### Set problem
Return the listing below line for line, with no changes.

[Stored entries]
****************
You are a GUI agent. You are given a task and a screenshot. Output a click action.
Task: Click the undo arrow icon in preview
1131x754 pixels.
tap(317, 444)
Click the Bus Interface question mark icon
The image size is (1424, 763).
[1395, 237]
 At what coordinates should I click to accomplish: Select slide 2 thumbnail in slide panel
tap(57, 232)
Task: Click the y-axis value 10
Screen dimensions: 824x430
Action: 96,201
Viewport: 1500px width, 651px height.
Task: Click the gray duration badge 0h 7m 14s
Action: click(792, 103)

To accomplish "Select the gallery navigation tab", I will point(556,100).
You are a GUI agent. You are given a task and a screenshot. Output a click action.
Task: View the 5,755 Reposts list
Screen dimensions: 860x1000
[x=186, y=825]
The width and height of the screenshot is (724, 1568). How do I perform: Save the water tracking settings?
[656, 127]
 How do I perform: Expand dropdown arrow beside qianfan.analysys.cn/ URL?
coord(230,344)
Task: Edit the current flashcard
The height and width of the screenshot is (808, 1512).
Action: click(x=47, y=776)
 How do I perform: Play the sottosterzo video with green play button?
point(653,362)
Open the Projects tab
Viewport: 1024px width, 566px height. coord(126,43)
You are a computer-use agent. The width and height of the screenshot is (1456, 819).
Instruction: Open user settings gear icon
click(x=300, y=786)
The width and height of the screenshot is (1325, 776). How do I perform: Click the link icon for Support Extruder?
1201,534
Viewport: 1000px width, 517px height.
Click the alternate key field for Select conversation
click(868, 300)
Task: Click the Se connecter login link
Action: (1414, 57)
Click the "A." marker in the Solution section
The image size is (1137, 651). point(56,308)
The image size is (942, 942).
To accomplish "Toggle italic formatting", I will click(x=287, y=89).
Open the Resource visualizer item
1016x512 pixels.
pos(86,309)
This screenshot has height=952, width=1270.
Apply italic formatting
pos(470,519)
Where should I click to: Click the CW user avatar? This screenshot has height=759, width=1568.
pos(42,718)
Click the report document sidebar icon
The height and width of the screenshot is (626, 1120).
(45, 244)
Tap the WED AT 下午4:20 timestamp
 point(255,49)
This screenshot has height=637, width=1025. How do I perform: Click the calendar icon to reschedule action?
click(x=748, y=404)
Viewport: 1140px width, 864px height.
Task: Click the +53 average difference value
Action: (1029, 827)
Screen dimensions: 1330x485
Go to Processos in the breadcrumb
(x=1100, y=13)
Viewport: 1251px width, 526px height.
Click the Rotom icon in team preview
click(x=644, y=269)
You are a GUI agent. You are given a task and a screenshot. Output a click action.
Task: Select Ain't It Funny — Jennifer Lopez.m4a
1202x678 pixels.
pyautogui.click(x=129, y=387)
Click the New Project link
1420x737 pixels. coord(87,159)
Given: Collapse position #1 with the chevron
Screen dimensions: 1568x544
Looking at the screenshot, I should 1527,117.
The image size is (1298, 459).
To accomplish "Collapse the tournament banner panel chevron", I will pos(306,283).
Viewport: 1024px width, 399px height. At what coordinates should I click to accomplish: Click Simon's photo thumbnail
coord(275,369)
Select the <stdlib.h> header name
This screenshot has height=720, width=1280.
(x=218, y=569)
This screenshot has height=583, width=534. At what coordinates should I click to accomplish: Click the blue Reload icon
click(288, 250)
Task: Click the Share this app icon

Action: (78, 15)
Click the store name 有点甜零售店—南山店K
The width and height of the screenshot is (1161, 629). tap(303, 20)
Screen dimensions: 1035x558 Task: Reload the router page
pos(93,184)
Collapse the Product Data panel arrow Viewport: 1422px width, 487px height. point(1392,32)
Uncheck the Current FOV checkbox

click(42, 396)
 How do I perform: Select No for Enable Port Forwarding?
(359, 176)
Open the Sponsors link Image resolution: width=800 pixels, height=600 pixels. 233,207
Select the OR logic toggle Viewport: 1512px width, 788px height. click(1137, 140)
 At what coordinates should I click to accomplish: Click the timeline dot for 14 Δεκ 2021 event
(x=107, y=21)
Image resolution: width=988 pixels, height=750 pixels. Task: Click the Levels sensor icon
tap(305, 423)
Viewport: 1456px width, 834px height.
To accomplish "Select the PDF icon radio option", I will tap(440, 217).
****************
### Answer
You are a GUI agent. You are given a task and a screenshot. Output a click action.
Task: Click the undo arrow icon in preview
1131x754 pixels.
tap(317, 444)
Click the Bus Interface question mark icon
The image size is (1424, 763).
[1395, 237]
 At what coordinates should I click to accomplish: Select slide 2 thumbnail in slide panel
tap(57, 232)
Task: Click the y-axis value 10
Screen dimensions: 824x430
Action: 96,201
Viewport: 1500px width, 651px height.
Task: Click the gray duration badge 0h 7m 14s
Action: click(792, 103)

To accomplish "Select the gallery navigation tab", I will point(556,100).
You are a GUI agent. You are given a task and a screenshot. Output a click action.
Task: View the 5,755 Reposts list
Screen dimensions: 860x1000
[x=186, y=825]
The width and height of the screenshot is (724, 1568). How do I perform: Save the water tracking settings?
[656, 127]
 How do I perform: Expand dropdown arrow beside qianfan.analysys.cn/ URL?
coord(230,344)
Task: Edit the current flashcard
The height and width of the screenshot is (808, 1512).
Action: click(x=47, y=776)
 How do I perform: Play the sottosterzo video with green play button?
point(653,362)
Open the Projects tab
Viewport: 1024px width, 566px height. coord(126,43)
You are a computer-use agent. The width and height of the screenshot is (1456, 819).
Instruction: Open user settings gear icon
click(x=300, y=786)
The width and height of the screenshot is (1325, 776). How do I perform: Click the link icon for Support Extruder?
1201,534
Viewport: 1000px width, 517px height.
Click the alternate key field for Select conversation
click(868, 300)
Task: Click the Se connecter login link
Action: (1414, 57)
Click the "A." marker in the Solution section
The image size is (1137, 651). point(56,308)
The image size is (942, 942).
To accomplish "Toggle italic formatting", I will click(x=287, y=89).
Open the Resource visualizer item
1016x512 pixels.
pos(86,309)
This screenshot has height=952, width=1270.
Apply italic formatting
pos(470,519)
Where should I click to: Click the CW user avatar? This screenshot has height=759, width=1568.
pos(42,718)
Click the report document sidebar icon
The height and width of the screenshot is (626, 1120).
(45, 244)
Tap the WED AT 下午4:20 timestamp
 point(255,49)
This screenshot has height=637, width=1025. How do I perform: Click the calendar icon to reschedule action?
click(x=748, y=404)
Viewport: 1140px width, 864px height.
Task: Click the +53 average difference value
Action: (1029, 827)
Screen dimensions: 1330x485
Go to Processos in the breadcrumb
(x=1100, y=13)
Viewport: 1251px width, 526px height.
Click the Rotom icon in team preview
click(x=644, y=269)
You are a GUI agent. You are given a task and a screenshot. Output a click action.
Task: Select Ain't It Funny — Jennifer Lopez.m4a
1202x678 pixels.
pyautogui.click(x=129, y=387)
Click the New Project link
1420x737 pixels. coord(87,159)
Given: Collapse position #1 with the chevron
Screen dimensions: 1568x544
Looking at the screenshot, I should 1527,117.
The image size is (1298, 459).
To accomplish "Collapse the tournament banner panel chevron", I will pos(306,283).
Viewport: 1024px width, 399px height. At what coordinates should I click to accomplish: Click Simon's photo thumbnail
coord(275,369)
Select the <stdlib.h> header name
This screenshot has height=720, width=1280.
(x=218, y=569)
This screenshot has height=583, width=534. At what coordinates should I click to accomplish: Click the blue Reload icon
click(288, 250)
Task: Click the Share this app icon

Action: (78, 15)
Click the store name 有点甜零售店—南山店K
The width and height of the screenshot is (1161, 629). tap(303, 20)
Screen dimensions: 1035x558 Task: Reload the router page
pos(93,184)
Collapse the Product Data panel arrow Viewport: 1422px width, 487px height. point(1392,32)
Uncheck the Current FOV checkbox

click(42, 396)
 How do I perform: Select No for Enable Port Forwarding?
(359, 176)
Open the Sponsors link Image resolution: width=800 pixels, height=600 pixels. 233,207
Select the OR logic toggle Viewport: 1512px width, 788px height. click(1137, 140)
 At what coordinates should I click to accomplish: Click the timeline dot for 14 Δεκ 2021 event
(x=107, y=21)
Image resolution: width=988 pixels, height=750 pixels. Task: Click the Levels sensor icon
tap(305, 423)
Viewport: 1456px width, 834px height.
To accomplish "Select the PDF icon radio option", I will tap(440, 217).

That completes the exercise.